The moment I really fell in love with baseball happened as I was wrapped in the arms of a sweaty man whose face has not endured in my memory and whose name I never bothered to learn. This alone is remarkable, as I am shy and skittish to the point that I actively scout for the grocery store cashier who is least likely to speak to me. That anything good could come of physical contact with excitable, strange men is a miracle unto itself.
I was 19 and playing the title role in a national tour of the stage version of a children’s TV show. Unable to go to Real Bars with the rest of the cast, I soon realized that I could, with minimal effort, get drunk sub rosaalongside the beleaguered salesmen populating hotel bars. The year, in case you want to know where this is going, was 2004.
At this point in my life, I had let baseball fade into the white noise of my memory. I grew up on the ’90s-era Atlanta Braves and was so thoroughly dazzled by Greg Maddux that I remembered little else, save for Chipper Jones’ winsome smile and the fact that they called Fred McGriff “the Crime Dog.” I briefly “dated” a guy from Boston, but he was hardly a charismatic ambassador for the then-cursed team. Regardless of his bullsh*t, I remained fairly neutral about the Red Sox. That is, until I began watching baseball with the show’s Bostonian crew members and other traveling fans.

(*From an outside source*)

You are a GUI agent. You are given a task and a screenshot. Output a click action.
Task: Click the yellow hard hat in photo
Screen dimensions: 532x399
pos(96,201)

Let me tell you something: I bandwagoned the 2004 Boston Red Sox like a motherf*cker, and I loved every second of it.
Equally compelled by the narrative of their hope and drawn to the spectacle of their desperation, I sat in hotel bars alongside beer-glazed men as they relived the glory and the angst of their childhoods via collective wishful thinking. I became a thrill-seeking lamprey, eager to latch on and drink up. Reader, I bought all the way in.